Transmission of infectious salmon anaemia virus (ISAV) in farmed populations of Atlantic salmon (Salmo salar)
Author(s) -
Are Nylund,
Heidrun Plarre,
Marius Karlsen,
F. Fridell,
Karl F. Ottem,
André Bratland,
P. A. Sæther
Publication year - 2006
Publication title -
archives of virology
Language(s) - English
Resource type - Journals
SCImago Journal Rank - 0.943
H-Index - 110
eISSN - 1432-8798
pISSN - 0304-8608
DOI - 10.1007/s00705-006-0825-9
Subject(s) - salmo , biology , infectious hematopoietic necrosis virus , virology , virus , broodstock , epizootiology , fish farming , horizontal transmission , rainbow trout , fishery , aquaculture , fish <actinopterygii>
In the present study, 24 smolt production sites were screened for the presence of infectious salmon anaemia virus (ISAV) with the help of a specific real-time RT PCR assay, and 22 of these sites had smolts that were positive.

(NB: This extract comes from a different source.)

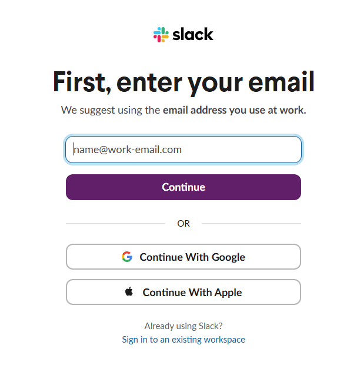Click the name@work-email.com placeholder text
357x365 pixels.
[128, 150]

If these smolt production sites are representative for the prevalence of ISAV in Norwegian smolts, then most marine production sites must be considered to be positive for ISAV. In addition, 92 European ISAV isolates have been genotyped based on the hemagglutinin-esterase gene (HE), and their distribution pattern was analysed. This pattern has been coupled to information about the origin of smolt, eggs, and broodfish in those cases where it has been possible to obtain such information, and with information about ISAV in neighbouring farms. The pattern suggests that an important transmission route for the ISAV could be that the salmon farming industry in Norway is circulating some of the isolates in the production cycle, i.e. some sort of vertical or transgenerational transmission may occur. It has also been shown that avirluent ISAV isolates are fairly common in Norwegian farmed salmon. Based on this, it is hypothesized that the change from avirulent to virulent ISAV isolates is a stochastic event that is dependent on the replication frequency of the virus and the time available for changes in a highly polymorphic region (HPR) of the HE gene to occur. This, and the possibility that only avirluent ISAV isolates are vertically transmitted, may explain why ISA most often occurs at marine sites and why no more than about 15 farms get ISA every year in Norway.